So this happened: Michigan State University, one of the best universities in the country, is trying to hire an Assistant Professor of English at poverty level wages. Because MSU does not permalink their job ads, I had to take screen captures of the job ad and make this image: Continue Reading
In case you haven’t been following the conversation I started on Twitter, which includes Karen Kelsky of The Professor Is In, you can review it here. But basically we’re trying to spread word of awareness that a position that is labeled as an Assistant Professor–not a Visiting Assistant Professor, not a Lecturer–is not being advertised as a contingent faculty. The starting wages for the year are between $35K-$38K. These are poverty-level wages as outlined by the United States government:
This graph outlines the official poverty level as well as the commonly calculated levels of income also commonly considered poverty-level for qualifying for things like the ACA. “The 100% column shows the federal poverty guideline for each family size, and the percentage columns that follow represent income levels that are commonly used to determine health care costs for health programs like the Affordable Care Act.” Generally, people qualify for governmental programs like WIC and Medicaid as long as they do not make more than 185 percent of the Federal poverty income guidelines.
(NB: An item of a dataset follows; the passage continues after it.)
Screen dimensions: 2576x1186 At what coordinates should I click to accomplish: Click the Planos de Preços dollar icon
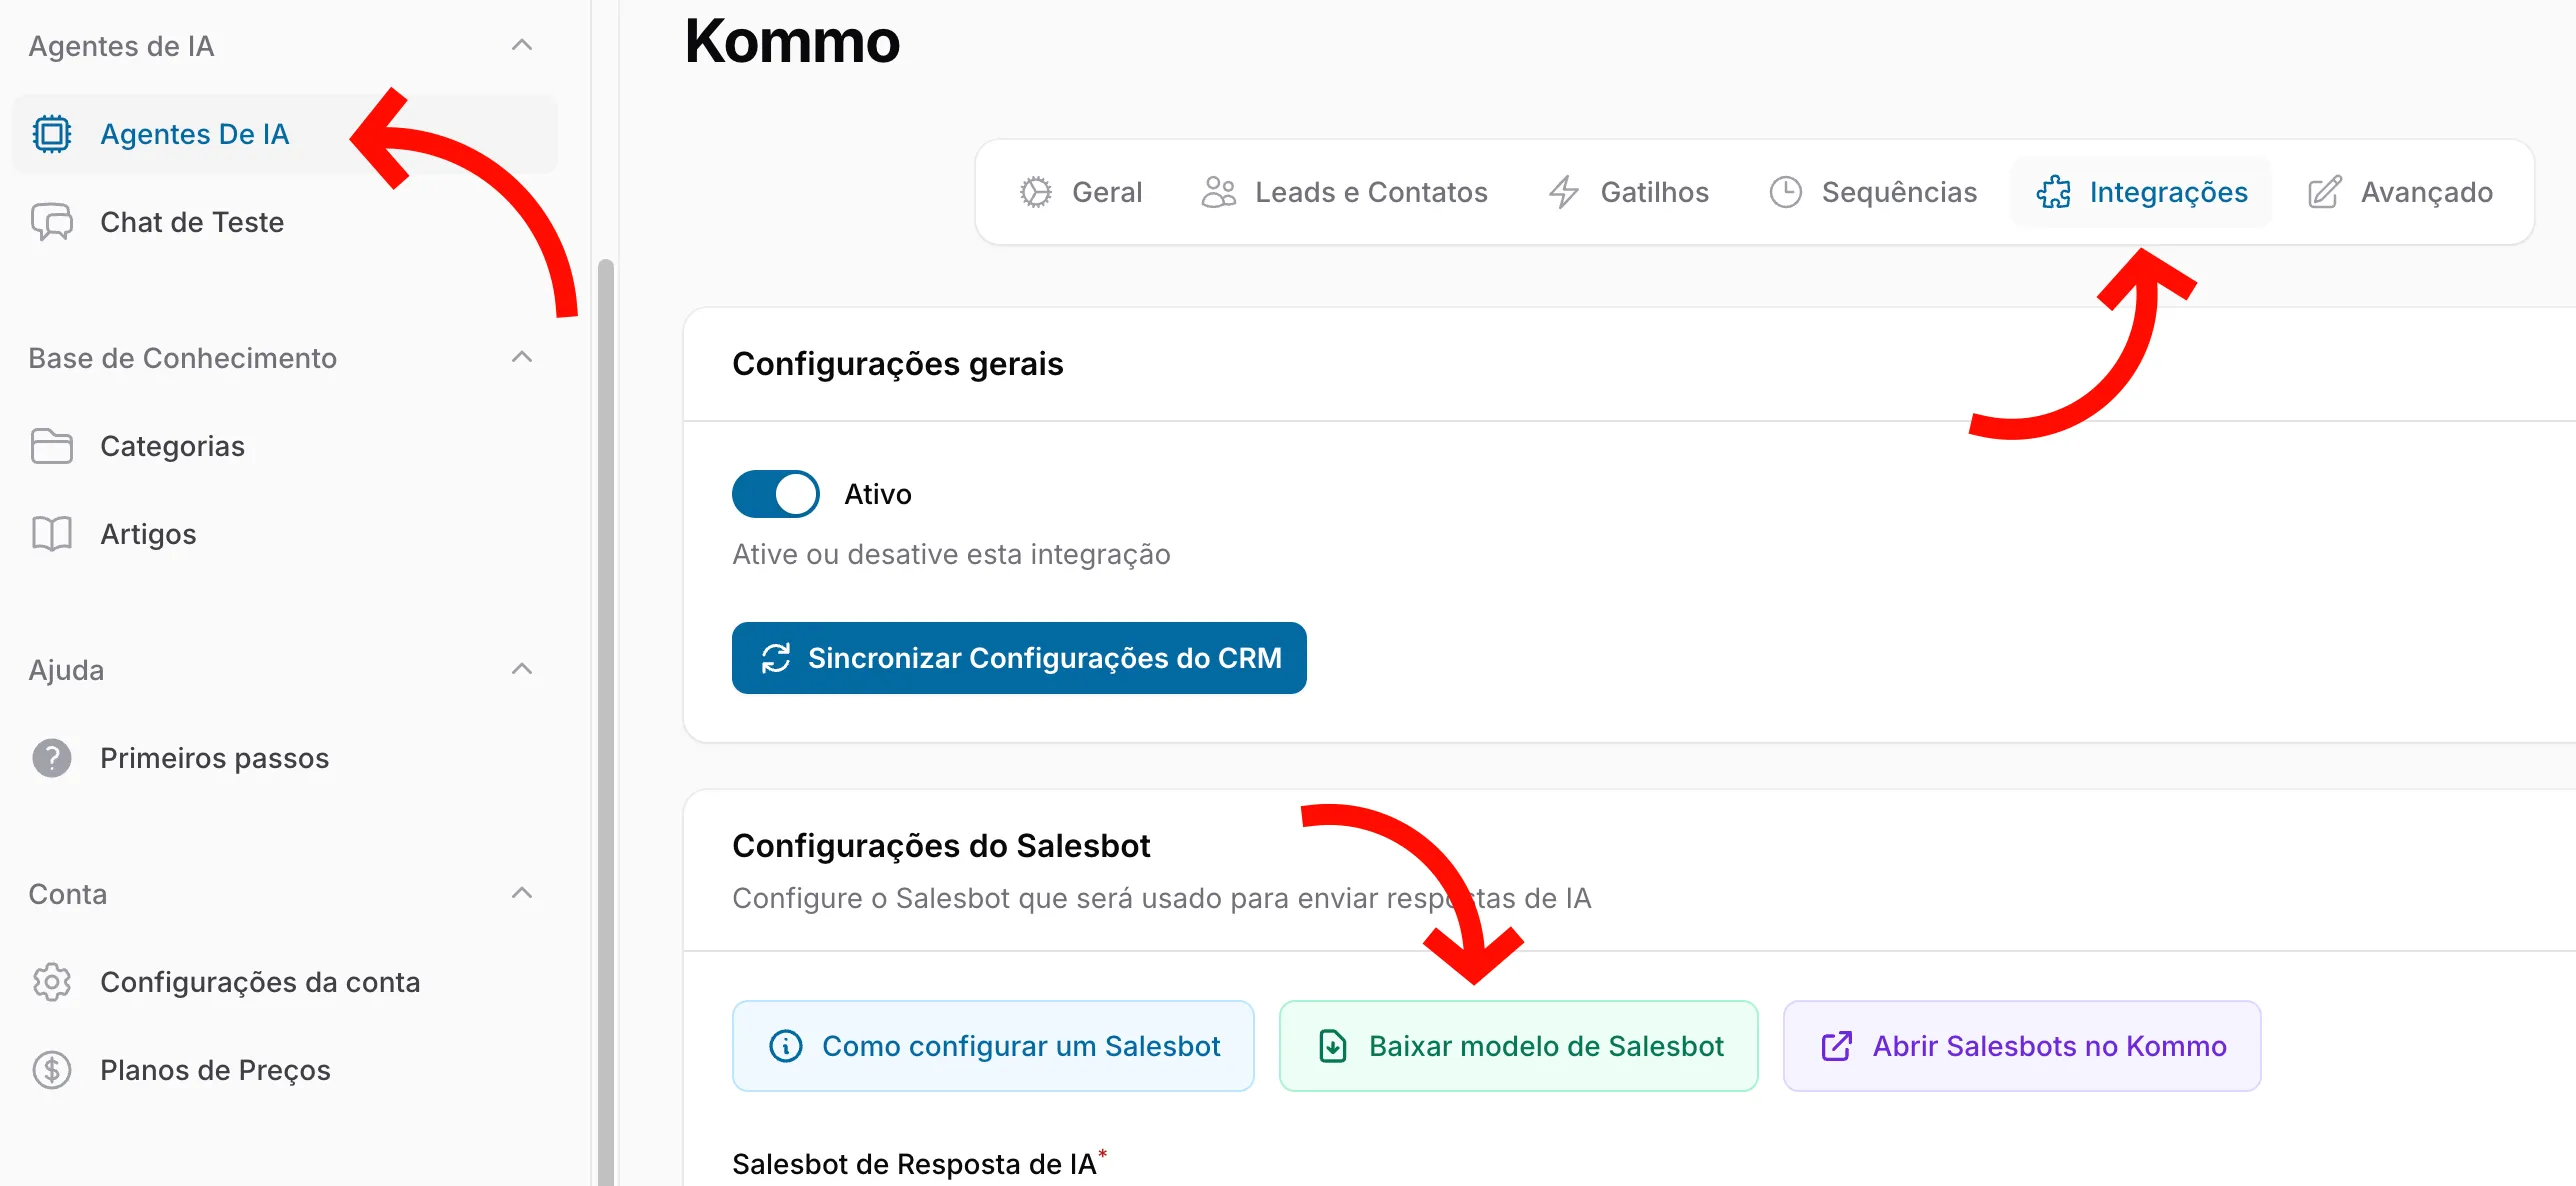52,1070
$36,668 a year for a family of five is considered the next step poverty level, and a family in this range would qualify for things like WIC, Medicaid, and the Affordable Care Act.
Michigan State University is trying to hire an Assistant Professor at poverty wages.
Now, you might say, “At least it’s not just an adjunct. At least they’re trying to pay people living wages.”
But what this really does: it exploits the poor applicant who wins this job by giving them the prestige of being an Assistant Professor without the compensation that goes along with a Assistant Professor’s salary. As one of the people I respect most, a tenured professor (who I will name if he gives me permission), says:
I don’t know the particulars, but I’m guessing it’s an ADM math problem: It costs $x to cover a course with an adjunct, thus 6-8x that to cover the number of courses an assistant professor might teach per year. So some bean-counter says ‘how about using that money to cover those courses with full-time faculty? even throw in benefits?” As long as you write up the contract as ‘renewable’ rather than ‘tenure-track,’ you don’t commit to more money; you don’t have to worry about finding adjuncts; and you can say you teach more of your courses with ‘full-time faculty.’ I imagine there will be lots of applicants, and that we will see more and more of this over the next few years.
Essentially, it’s a way to game the system: your college rankings go up because you don’t have to report relying on contingent faculty as much.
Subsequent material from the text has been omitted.